To wrap up my Fantasia International Film Festival coverage, I wanted to provide four capsule reviews of a handful of other genre titles I caught while in Montreal. You can find full reviews of nine other horror films via our Fantasia hub right here. (I also caught Midnight Swim – a genre film with some great performances and a modicum of mystery, but it wasn’t really horror.) I want to thank Mitch Davis and his Fantasia team for welcoming me this year.
Writer-director Brian Steere’s indie feature is hindered by pacing and some lackluster performances, still, there’s something here. The ambition is palpable, screaming for a somewhat larger budget and better talent in front of the camera.
The core idea is interesting and the story Steere spins keeps you guessing, but as a whole it just doesn’t work. The film concerns a couple who move into a new home. They’ve got a weirdo neighbor next door that sets Nicole (the wife) on edge. When she witnesses this creep murder a teenage boy in the woods, Nicole is thrust into a nightmarish scenario you definitely won’t see coming.
Steere keeps the film contained to the couple’s property (you ultimately find out why) and there are some good twists in store for its viewer. Still, there are some unintentionally hilarious moments (there’s an axe throw that really needs to be cut out). Animosity shows Steere’s got promise.
This is a contemporary, slow burning Frankenstein tale set in the world of genetic cloning. And it’s one that doesn’t pull any punches, as evident in the opening credits in which we see a needle sliding into the forehead of a newborn child.
Writer-director Billy Senese – making his feature debut – introduces us to Victor Reed, a scientist who reveals to the world that he has cloned a human. Naturally, this sets off an ethical debate and while Senese does show the impact Reed’s actions have had on the world – through news footage that may be a bit overly used – his concern is the turmoil that’s occurring within the Reed household.
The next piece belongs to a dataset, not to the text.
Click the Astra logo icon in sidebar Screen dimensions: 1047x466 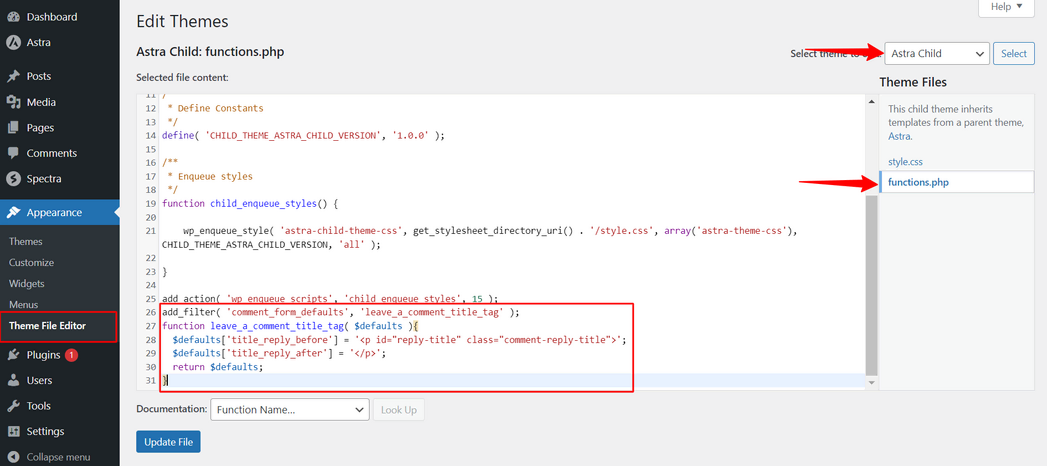pyautogui.click(x=14, y=43)
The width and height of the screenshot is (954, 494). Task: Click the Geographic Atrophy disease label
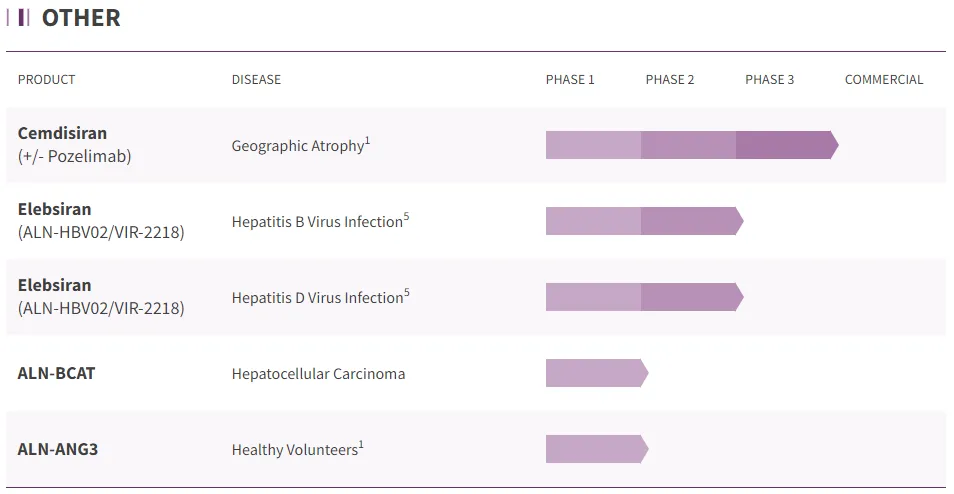tap(297, 146)
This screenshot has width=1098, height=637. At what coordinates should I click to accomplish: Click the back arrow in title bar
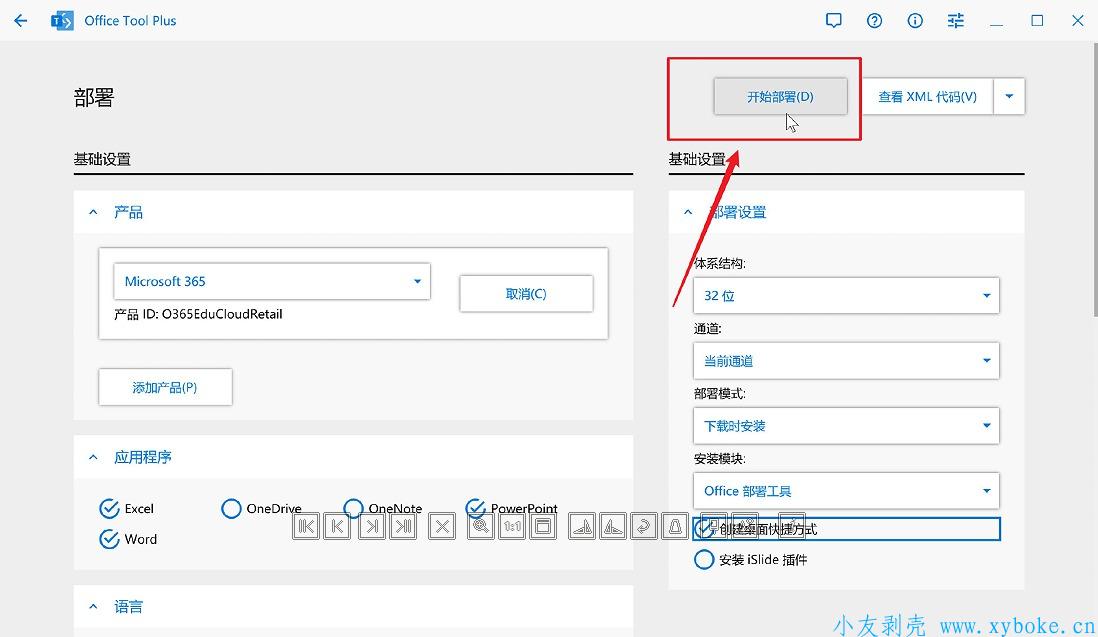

Baby Elizabeth (the clone) is Victor’s primary concern and his wife and children are feeling some distance. The caregivers that live in a separate house on his property have their own problems with Victor as well. It seems Elizabeth isn’t the first time he’s attempted to clone a human being and these caregivers are strapped with watching over a previous experiment who is a bit unhinged.
Closer to God features some remarkable performances, namely from Jeremy Childs as Victor. Senese has a great eye and while he might rely a few too many flashbacks to dish some backstory, this is a very good indie effort that’s worth checking out. I guarantee you there’s one moment where you’ll be picking your jaw up off of the floor.
Ryan Larsen reviewed this in-depth for Shock earlier (read his thoughts on the film here), but I wanted to briefly weigh in myself on a film that defied my expectations.
This is a movie that takes place entirely a teenage girl’s computer desktop and it’s surprisingly effective. Other films used this narrative device in the past, but they were perhaps overly ambitious and only complicated their stories drawing questions of logic from their audience. Cybernatural keeps it real simple: A group of friends in a Skype session are haunted by the ghost of fellow student they bullied via a video that leaked onto the Internet. Information, character motivations, backstory is all executed via dialogue, private chat rooms, Wikipedia entries, YouTube videos and Facebook profile details.
It’s all pretty cohesive, puts “character” first and the scares work rather well.
I’m just going to be blunt and say this is a terrible, terrible movie. It’s unfocused, ugly and amateur. Don’t be fooled by the logline’s potential which concerns a husband and wife who are forced to barricade themselves in their apartment during an apparent viral outbreak.
The film is very much that, but director Maude Michaud asks you to spend what feels like two hours with two atrocious human beings. Dys- thinks it’s being profound when we watch a woman perform an abortion with a coat hanger but this is film school-level silliness. The characters are all over the map as well. One moment, the husband is talking about how he’s shocked that so many people turn to religion for answers, yet in the next scene he’s reading quotes from the bible while his wife is tied to a chair.
I honestly have no idea how this one found its way into Fantasia, but if it every has the luck of finding distribution, stay very, very, very far away from it.